L’arresto di Mussolini
Mussolini viene sconfessato dal Gran Consiglio del fascismo in una riunione avvenuta nella notte tra il 24 e il 25 luglio 1943 e viene fatto arrestare da Re Vittorio Emanuele III. L’annuncio delle “dimissioni” del duce e dell’incarico dato dal re a Badoglio di formare il governo venne diramato dalla radio dopo le 22 del 25 luglio.

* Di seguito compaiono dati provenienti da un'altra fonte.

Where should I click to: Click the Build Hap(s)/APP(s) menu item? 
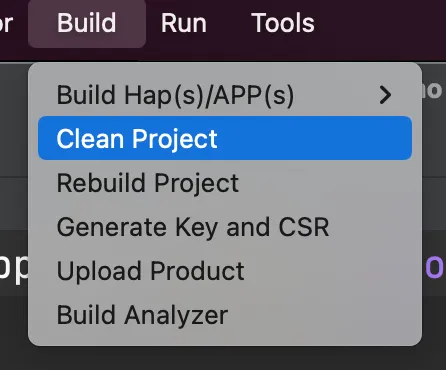click(225, 95)
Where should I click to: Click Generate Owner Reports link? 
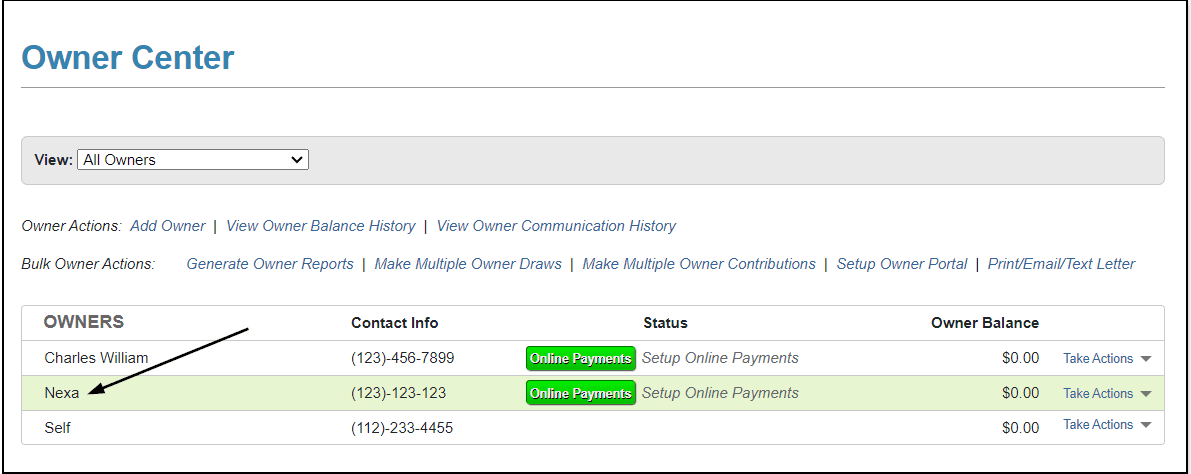click(x=270, y=264)
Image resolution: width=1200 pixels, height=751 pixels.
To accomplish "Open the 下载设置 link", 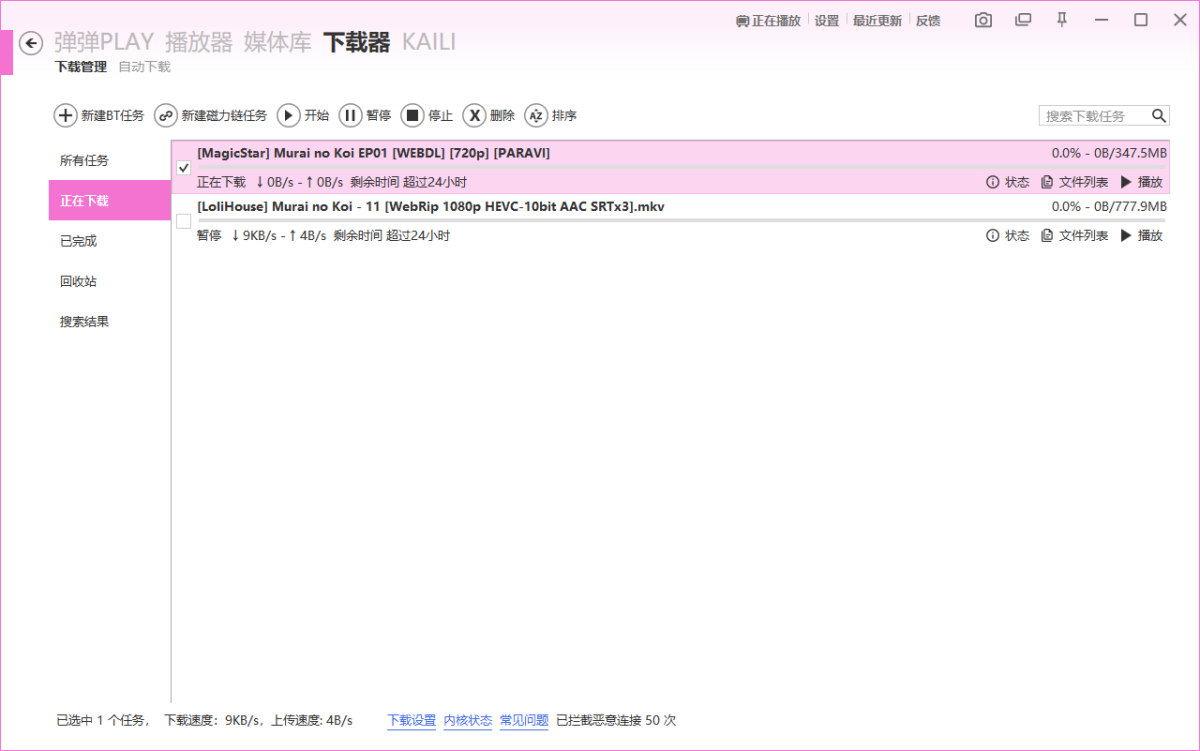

E’ un momento importante nel contesto della storia del giornalismo italiano. Per i giornali comincia una notte frenetica, Morgagni, presidente dell’agenzia Stefani, si toglie la vita. Cessa le pubblicazioni “Il popolo d’Italia”. Escono brevi commenti nei quotidiani che, a partire dal “corriere”, sono quasi tutti intitolati “Viva l’Italia”.
La stampa e Badoglio
Le prime misure adottate da Pietro Badoglio per la stampa e la radio sono molto severe. A causa della penuria della carta, i quotidiani sono autorizzati ad uscire a quattro pagine soltanto due volte la settimana. Due testate vengono soppresse: “IL popolo d’Italia” e “Il regime fascista”. Con la nomina di Galli al ministero della Cultura viene concessa alla stampa qualche possibilità di parlare del fascismo, ma solo su aspetti scandalistici: l’amante del duce e i suoi familiari, ad esempio.
Dopo la fuga del re e di Badoglio da Roma i giornali e la radio sono allo sbando. Per alcuni giorni dei quotidiani non escono e il giornale radio non trasmette il notiziario. I quotidiani escono a due pagine e sono firmati da “redattori responsabili”. Si apprende la notizia della liberazione di Mussolini, avvenuta per opera di paracadutisti tedeschi, che lo trasferiscono in Germania.
La stampa in mano ai tedeschi e la stampa clandestina
Da Monaco, arriva l’annuncio di Mussolini della creazione della Repubblica sociale italiana (La Repubblica di Salò – Lombardia). Da questo momento, fu solo uno strumento in mano tedesca. I tedeschi obbligano i giornali romani a pubblicare il testo integrale del discorso di Hitler sul tradimento dell’Italia.
Nelle prime settimane, i canali d’informazione sono soltanto rappresentate dalle agenzie tedesche e i notiziari del nuovo regime fascista trasmessi da Monaco. È attraverso l’istituzione dell’ufficio propaganda Staffel, nato a Milano, che i tedeschi esercitano il controllo della radio e dei giornali. Mussolini pubblica sul “Corriere” una lunga serie di articoli nei quali ripercorre le vicende svoltesi tra il 1942 e il 1943. Nel 1945 si avvicina la fine. Ha inizio la stampa clandestina. Si distinguono due filoni: da una parte la stampa clandestina dei partiti e dall’altra i fogli partigiani.